Does anything need to be changed, either added or removed?

Should there have been someone named as a successor to the art?

Mike


----------



## Kenpojujitsu3 (May 21, 2007)

MJS said:


> There has been discussion on the state of an art, once the founder passes on. There is a thread talking about the state of Modern Arnis, since the passing of Remy Presas. I'd like to discuss the state of Kenpo, since the passing of Ed Parker.
> 
> *(1)* What do you feel the current state of the art is in at this time?
> 
> ...


 
1) The art is doing ok, but there is alot of "bad Kenpo" out there.  People slapping themselves more times than their opponent and hitting people 100 times a second with no power.  Sadly I don't see this changing as the "slappers" will train more slappers and they seem to outnumber the "good and solid" kenpoists.

2) The stick and knife stuff (Forms 7 and 8 and Staff Set) are in desperate need of an overhaul, revision and possible deletion.  Too many bad ideas mixed in with the good.  Cross referencing stick arts would be good idea for people who really want stick and knife stuff.  Also, like it or not, people are becoming more comfortable on the ground and more people are watching (and mimicking) the UFC than boxing.  Kenpo needs to seriously address the grappling and ground tactics.  Many schools only address this on a cursory level if at thinking that either A) they are so good they'll never get taken down or B) "dirty' tactics are enough to beat any skilled grapplered (because grapplers do know about "dirty" tactics apparently...only kenpoists)

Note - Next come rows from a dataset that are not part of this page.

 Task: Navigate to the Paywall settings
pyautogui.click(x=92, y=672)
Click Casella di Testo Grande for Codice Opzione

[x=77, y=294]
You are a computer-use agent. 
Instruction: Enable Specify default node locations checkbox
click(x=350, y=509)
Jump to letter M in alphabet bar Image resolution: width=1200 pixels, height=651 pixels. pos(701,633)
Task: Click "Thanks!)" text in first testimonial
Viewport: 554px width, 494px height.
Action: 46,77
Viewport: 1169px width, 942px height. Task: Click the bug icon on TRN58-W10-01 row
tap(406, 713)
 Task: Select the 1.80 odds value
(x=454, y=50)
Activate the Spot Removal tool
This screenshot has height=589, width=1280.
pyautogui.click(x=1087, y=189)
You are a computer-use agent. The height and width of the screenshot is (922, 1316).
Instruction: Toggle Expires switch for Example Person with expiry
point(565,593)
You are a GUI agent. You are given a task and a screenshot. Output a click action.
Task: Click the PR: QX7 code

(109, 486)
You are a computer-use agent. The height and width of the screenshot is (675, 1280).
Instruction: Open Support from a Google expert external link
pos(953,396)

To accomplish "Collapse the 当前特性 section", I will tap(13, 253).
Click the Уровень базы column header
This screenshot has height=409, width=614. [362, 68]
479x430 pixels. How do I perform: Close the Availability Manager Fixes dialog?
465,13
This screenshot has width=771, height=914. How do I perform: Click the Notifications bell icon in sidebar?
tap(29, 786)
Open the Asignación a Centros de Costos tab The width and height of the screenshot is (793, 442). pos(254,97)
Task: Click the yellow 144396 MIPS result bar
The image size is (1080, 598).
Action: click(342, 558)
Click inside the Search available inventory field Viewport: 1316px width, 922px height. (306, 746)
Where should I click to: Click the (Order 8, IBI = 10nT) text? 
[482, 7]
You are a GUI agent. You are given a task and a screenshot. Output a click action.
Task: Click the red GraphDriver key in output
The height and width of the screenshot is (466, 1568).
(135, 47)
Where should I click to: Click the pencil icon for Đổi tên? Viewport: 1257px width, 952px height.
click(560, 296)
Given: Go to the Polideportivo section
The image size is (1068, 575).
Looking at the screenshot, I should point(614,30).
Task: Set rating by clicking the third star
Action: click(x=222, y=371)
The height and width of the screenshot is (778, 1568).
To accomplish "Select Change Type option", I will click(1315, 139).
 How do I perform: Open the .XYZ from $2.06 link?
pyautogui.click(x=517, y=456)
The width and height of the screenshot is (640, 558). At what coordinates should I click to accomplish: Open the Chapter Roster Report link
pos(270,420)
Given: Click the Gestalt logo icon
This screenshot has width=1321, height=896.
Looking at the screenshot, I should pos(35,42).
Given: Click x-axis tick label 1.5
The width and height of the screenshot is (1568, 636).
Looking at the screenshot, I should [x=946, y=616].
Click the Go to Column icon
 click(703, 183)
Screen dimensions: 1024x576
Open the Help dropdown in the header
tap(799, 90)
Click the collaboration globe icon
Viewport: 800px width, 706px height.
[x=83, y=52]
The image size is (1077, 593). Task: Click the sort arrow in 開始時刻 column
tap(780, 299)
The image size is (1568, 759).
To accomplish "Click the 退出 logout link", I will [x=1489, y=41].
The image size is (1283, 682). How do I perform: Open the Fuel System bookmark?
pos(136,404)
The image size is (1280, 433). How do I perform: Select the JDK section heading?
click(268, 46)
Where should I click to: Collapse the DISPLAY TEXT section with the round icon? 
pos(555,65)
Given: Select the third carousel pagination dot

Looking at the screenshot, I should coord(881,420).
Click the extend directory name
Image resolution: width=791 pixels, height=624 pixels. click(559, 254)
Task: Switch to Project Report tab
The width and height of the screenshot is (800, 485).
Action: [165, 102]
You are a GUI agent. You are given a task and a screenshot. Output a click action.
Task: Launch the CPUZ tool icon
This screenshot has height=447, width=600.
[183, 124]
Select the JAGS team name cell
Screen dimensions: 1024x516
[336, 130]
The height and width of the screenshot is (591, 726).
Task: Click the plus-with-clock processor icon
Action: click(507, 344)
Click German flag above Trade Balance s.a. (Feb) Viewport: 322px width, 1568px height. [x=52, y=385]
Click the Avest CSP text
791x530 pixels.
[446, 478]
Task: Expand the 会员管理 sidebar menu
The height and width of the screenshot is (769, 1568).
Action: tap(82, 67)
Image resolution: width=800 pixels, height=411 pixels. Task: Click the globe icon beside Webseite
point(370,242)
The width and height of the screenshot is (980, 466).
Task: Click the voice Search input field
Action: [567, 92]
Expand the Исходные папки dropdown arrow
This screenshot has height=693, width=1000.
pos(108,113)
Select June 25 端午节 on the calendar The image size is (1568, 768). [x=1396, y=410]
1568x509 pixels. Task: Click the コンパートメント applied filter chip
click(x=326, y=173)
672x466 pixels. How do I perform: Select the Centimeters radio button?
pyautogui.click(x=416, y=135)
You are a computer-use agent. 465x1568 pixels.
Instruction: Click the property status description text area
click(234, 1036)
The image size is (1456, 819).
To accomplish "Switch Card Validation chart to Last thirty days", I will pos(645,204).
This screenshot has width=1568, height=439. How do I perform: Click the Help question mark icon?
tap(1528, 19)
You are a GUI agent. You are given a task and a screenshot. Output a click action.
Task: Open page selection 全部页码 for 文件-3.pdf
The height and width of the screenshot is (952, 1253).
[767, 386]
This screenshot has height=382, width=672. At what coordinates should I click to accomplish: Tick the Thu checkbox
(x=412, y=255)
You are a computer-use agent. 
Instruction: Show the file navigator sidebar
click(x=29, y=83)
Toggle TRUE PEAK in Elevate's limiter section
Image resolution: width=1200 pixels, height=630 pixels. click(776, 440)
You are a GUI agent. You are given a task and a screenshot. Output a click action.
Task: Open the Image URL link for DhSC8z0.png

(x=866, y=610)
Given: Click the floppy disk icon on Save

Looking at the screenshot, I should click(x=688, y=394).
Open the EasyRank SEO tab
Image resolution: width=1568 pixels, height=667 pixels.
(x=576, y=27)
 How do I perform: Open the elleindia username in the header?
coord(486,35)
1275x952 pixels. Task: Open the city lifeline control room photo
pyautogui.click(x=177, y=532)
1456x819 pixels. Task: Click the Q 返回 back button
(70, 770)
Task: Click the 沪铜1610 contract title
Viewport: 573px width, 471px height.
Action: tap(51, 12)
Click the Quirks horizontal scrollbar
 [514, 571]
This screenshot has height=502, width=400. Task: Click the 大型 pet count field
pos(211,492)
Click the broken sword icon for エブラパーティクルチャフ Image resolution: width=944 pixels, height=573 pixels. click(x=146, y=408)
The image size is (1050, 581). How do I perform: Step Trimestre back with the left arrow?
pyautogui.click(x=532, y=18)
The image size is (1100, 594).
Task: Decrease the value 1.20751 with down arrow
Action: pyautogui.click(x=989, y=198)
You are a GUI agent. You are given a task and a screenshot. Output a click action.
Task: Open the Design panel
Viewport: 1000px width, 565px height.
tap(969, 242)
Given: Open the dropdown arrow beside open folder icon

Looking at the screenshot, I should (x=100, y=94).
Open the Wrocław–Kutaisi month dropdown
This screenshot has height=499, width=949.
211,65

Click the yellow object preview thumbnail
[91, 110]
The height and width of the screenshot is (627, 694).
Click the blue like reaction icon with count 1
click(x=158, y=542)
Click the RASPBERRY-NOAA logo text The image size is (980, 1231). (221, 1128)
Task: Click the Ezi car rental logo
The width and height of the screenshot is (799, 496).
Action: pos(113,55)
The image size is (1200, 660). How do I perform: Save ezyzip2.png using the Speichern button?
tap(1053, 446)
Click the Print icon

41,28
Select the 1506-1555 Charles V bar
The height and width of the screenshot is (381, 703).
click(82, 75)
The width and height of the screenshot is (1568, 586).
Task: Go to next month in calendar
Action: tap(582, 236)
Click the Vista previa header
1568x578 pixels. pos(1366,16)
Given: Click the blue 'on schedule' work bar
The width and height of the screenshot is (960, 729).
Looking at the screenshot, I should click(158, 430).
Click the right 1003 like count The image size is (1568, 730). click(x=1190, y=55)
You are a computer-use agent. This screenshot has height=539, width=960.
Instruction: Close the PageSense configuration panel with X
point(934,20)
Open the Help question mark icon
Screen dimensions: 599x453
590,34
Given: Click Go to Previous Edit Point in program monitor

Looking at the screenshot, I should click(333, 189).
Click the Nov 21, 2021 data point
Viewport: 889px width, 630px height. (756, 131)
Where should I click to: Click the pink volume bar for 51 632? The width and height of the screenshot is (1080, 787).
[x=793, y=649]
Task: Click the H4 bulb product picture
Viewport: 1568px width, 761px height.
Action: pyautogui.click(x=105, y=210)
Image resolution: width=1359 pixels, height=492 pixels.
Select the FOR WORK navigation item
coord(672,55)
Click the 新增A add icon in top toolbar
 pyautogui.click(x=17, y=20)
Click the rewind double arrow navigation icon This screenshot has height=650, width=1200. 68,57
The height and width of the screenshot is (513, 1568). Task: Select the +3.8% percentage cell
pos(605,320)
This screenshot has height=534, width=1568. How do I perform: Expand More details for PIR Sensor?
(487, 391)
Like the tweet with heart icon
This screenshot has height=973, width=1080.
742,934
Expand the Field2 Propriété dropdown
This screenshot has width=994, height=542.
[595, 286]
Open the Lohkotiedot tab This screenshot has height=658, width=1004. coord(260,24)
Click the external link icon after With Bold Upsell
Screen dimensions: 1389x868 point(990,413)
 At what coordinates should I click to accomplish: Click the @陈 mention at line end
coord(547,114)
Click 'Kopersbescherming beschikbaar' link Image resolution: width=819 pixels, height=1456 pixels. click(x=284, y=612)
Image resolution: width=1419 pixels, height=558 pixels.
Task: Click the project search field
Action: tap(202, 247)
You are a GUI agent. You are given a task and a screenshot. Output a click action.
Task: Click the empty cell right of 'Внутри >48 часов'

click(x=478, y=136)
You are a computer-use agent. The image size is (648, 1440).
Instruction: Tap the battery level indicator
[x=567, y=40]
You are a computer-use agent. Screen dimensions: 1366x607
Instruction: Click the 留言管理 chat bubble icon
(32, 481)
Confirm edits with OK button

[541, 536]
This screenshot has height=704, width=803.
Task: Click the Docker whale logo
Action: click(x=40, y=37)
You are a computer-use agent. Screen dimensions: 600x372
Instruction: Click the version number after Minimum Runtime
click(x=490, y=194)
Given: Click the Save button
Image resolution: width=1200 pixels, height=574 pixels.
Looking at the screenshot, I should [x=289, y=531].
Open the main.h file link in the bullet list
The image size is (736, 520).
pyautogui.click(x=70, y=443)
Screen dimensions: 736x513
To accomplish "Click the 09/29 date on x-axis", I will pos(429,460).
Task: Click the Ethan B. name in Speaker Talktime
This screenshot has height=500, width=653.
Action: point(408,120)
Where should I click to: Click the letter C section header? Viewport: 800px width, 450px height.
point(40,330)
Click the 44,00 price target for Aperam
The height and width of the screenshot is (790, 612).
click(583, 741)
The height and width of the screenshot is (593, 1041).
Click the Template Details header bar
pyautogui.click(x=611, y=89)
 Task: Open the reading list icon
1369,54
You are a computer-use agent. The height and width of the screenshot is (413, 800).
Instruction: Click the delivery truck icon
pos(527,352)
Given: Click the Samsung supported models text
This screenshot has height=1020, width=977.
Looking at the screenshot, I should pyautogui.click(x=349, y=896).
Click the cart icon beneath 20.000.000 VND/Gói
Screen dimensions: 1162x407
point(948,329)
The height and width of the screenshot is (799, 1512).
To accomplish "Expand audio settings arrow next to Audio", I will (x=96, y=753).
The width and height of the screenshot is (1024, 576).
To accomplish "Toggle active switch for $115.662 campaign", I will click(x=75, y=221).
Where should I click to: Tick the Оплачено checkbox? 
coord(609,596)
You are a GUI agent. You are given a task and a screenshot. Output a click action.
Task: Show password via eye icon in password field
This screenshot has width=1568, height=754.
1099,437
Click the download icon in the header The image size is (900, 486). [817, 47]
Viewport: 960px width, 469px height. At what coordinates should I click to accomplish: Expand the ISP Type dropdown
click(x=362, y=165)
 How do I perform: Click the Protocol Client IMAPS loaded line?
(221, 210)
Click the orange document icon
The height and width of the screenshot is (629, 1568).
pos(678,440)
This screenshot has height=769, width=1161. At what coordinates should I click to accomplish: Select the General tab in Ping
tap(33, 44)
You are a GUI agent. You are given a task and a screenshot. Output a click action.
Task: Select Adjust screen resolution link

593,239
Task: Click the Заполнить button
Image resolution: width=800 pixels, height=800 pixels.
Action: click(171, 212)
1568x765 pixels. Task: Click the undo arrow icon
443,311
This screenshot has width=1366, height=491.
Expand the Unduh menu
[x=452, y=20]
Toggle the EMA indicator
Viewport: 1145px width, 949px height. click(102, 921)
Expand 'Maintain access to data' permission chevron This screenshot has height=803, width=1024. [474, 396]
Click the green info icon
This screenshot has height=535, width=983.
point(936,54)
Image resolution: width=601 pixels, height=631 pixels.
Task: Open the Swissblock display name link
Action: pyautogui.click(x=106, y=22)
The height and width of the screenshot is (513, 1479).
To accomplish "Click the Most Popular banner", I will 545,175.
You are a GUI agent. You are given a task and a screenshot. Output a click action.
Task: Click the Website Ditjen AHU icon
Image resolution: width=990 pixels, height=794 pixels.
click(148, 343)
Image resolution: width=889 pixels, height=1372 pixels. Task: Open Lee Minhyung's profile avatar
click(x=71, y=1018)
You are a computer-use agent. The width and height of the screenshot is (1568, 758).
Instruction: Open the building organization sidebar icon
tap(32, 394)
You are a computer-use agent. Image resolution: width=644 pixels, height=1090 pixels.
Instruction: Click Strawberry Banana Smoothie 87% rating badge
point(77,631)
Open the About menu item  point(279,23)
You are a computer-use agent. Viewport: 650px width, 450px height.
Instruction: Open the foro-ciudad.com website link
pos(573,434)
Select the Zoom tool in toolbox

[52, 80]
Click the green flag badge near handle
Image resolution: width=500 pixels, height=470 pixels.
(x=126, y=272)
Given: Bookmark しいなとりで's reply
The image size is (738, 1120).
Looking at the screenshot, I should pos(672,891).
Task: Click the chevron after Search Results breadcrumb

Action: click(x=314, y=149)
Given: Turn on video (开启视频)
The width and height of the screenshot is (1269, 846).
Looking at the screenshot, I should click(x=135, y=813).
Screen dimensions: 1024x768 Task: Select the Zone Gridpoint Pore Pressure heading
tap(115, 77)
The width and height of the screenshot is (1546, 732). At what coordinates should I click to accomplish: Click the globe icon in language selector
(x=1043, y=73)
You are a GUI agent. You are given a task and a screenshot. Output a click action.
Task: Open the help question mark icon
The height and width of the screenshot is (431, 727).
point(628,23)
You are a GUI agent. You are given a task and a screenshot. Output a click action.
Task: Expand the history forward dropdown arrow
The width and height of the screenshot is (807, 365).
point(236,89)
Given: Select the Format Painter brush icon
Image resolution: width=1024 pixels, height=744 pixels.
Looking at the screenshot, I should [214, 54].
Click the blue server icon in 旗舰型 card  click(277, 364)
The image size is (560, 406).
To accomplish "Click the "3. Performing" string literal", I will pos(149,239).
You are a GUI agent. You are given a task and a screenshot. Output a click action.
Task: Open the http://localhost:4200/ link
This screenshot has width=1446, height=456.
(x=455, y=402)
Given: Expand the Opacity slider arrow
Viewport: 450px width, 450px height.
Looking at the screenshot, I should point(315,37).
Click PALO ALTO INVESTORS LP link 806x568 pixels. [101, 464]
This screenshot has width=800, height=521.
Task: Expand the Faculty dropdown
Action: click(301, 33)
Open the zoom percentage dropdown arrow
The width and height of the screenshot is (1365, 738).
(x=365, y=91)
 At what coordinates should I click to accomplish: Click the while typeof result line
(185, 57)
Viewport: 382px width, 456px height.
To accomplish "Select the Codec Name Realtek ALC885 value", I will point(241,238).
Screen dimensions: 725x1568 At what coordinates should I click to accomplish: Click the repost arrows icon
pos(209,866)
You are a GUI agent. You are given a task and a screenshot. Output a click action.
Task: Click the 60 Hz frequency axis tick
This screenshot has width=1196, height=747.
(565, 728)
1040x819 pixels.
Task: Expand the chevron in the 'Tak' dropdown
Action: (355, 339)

3) No Successor nonsense.  The more "leaders" there are the more new ideas can be infused into the system (and the more outdated and obsolete ideas can be phased out).  Having one head usually leads to one closed minded approach which is what causes arts to stagnate and lose effectiveness.  It's rare to have one really open-minded leader (hense why there hasn't been another Ed Parker, Sr.) More chefs....more dishes.


----------



## IWishToLearn (May 21, 2007)

Well...I had a really long response formulated...until I scrolled down and saw Hawkman's response and the air went outta my sails.  Nicely said Hawkman.

I especially like the idea of more chefs in the kitchen, just so long as those chefs every now and then poke their heads outta their kitchens long enough to see what's goin on in the culinary world.


----------



## HINER (May 21, 2007)

The problem today with Kenpo as well as other Martial Arts is two-fold:

1. People care more about stripes on a belt.
2. The "bad ***" factor is gone.


----------



## bushidomartialarts (May 21, 2007)

1.  The art itself is doing pretty okay, I think. As was said, there are a bunch of charlatans out there claiming to teach our beloved kenpo.  One of the hazards of a decentralized system...there's no organization to call out the ******** artists.

2.  More ground work.  
    Overhaul the disarms and weapon techniques.
    Do something about the more ridiculous of the brown belt stuff.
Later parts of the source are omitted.